飲み物の注文 日本では、飲み物(水やお茶など)がサービスとして出てきますが、オーストリアではサービスとしての飲み物は出てきません。そのためか、ウェイターは大抵、メニューを持ってくると同時に、「飲み物はどうなさいますか」と聞くことがよくあります。メニューを見せる前に注文をとるのは少しおかしい感じがしますが、オーストリアでは普通で、レストランにありそうな飲み物を頼みます。 もちろん、メニューを見てから決めたいときには、「メニューを見てから決めたいのですが。 (イッヒ ミュヒテ ノッホ シャウエン :Ich möchte noch schauen.)」、もしくは、「もう少し考えます。(イッヒ ミュヒテ ミア ノッホ ユーバーレーゲン :Ich möchte mir noch überlegen.)」と答えます。これはまったく失礼なことではありませんので、ゆっくり考えて決めたいときには断る必要があります。 飲み物にお金をあまりかけたくない場合には、水道水を頼むこともできます。最近は、水道水にもお金を要求する店も増えてきましたが、普通は無料です。レストランで水道水を頼みたい場合は、「水道水をください(ライトゥングスヴァッサー ビッテ Leitungswasser, bitte)」といいます。 席についたまま支払いをする 食後に、支払いをする場合は、普通、席に座ったまま、「お勘定お願いします (ツァーレン・ビッテ :Zahlen bitte)」とウェイターに声をかけると、お勘定をしに来てくれます。
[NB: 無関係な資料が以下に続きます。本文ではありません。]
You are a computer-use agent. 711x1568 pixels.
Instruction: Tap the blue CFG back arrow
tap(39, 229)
チップの習慣 勘定の際には、チップが必要です。チップは義務ではありませんが、チップを渡さないとそのウェイターのサービスが悪かった、ということを意味するので、少し失礼な感じになります。なので、ウェイターのサービスが普通だった場合には、大体、言われた金額を切り上げるかたちで支払います。 いくらチップを渡すかというのは、個人の判断に任されています。ウエイターのサービスが特に良かった場合には、言われた金額の8%から10%、もしくはそれ以上払うこともありますが、大抵は、言われた金額の切りのいい数に切り上げます。たとえば、4.70ユーロと言われた場合には5ユーロ払う、という感じです。また、手元にあるセントなどの小さいお金を渡す場合もあります。 チップは通常、勘定のときに同時に渡すのが普通ですが、勘定をする人がサービスをしてくれたウェイターではない場合など、サービスしてくれたウェイターにチップを直接渡せないようなときには、勘定した後にチップだけ机の上においておくこともあります。
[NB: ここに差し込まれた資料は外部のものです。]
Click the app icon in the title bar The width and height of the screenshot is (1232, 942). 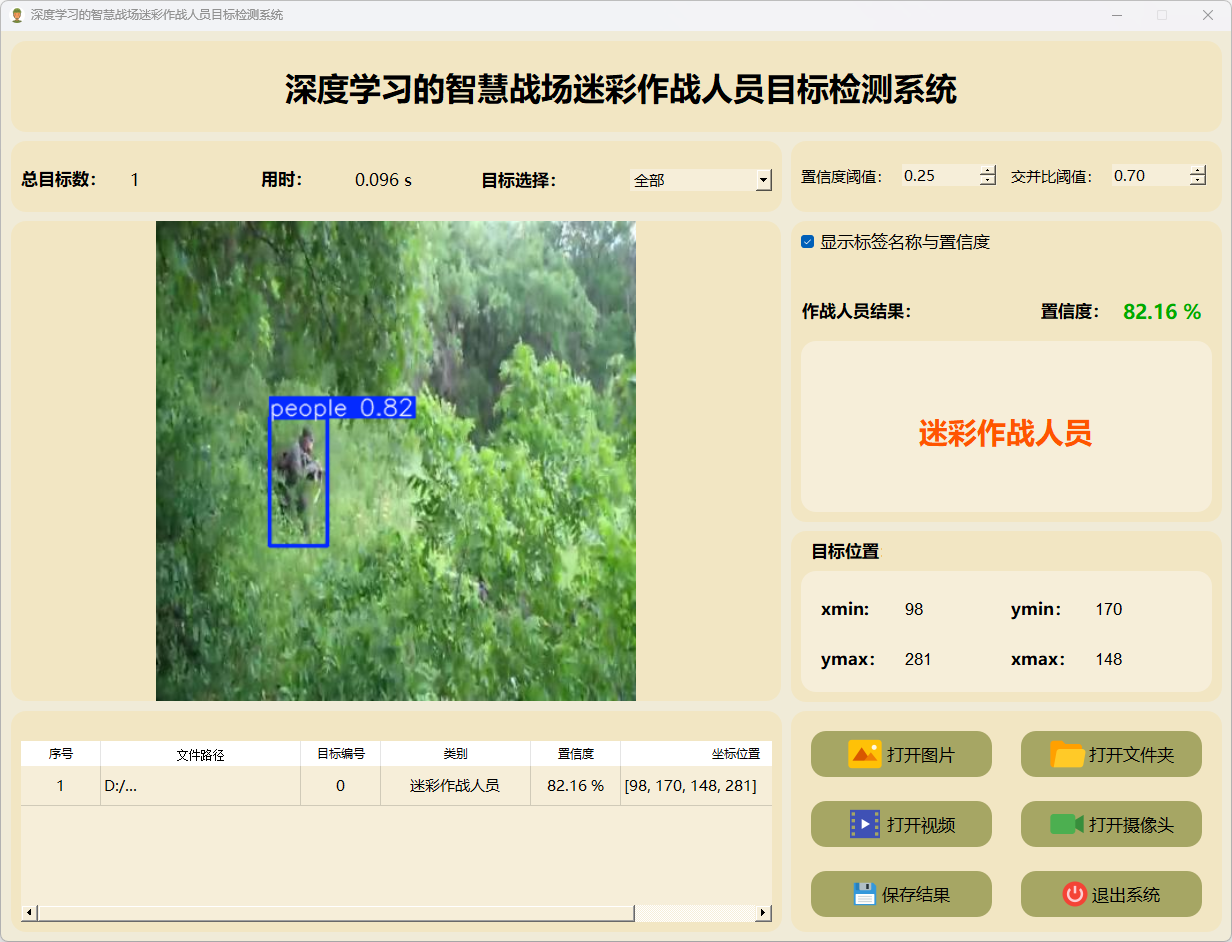coord(16,15)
支払いの後も席についたままゆっくりできる 日本では支払った後はすぐにレストランから出ないといけないような感じですが、オーストリアでは、混んでいない場合、支払った後でもレストランに居続けることができます。
帰りの挨拶 日本では、客が出て行くとき、ウェイターが「ありがとうございました」と言い、客は何も言わずに出てきますが、オーストリアでは、ウェイターも客も、「さようなら(ヴィーダーゼーン Wieder sehen)」と挨拶をします。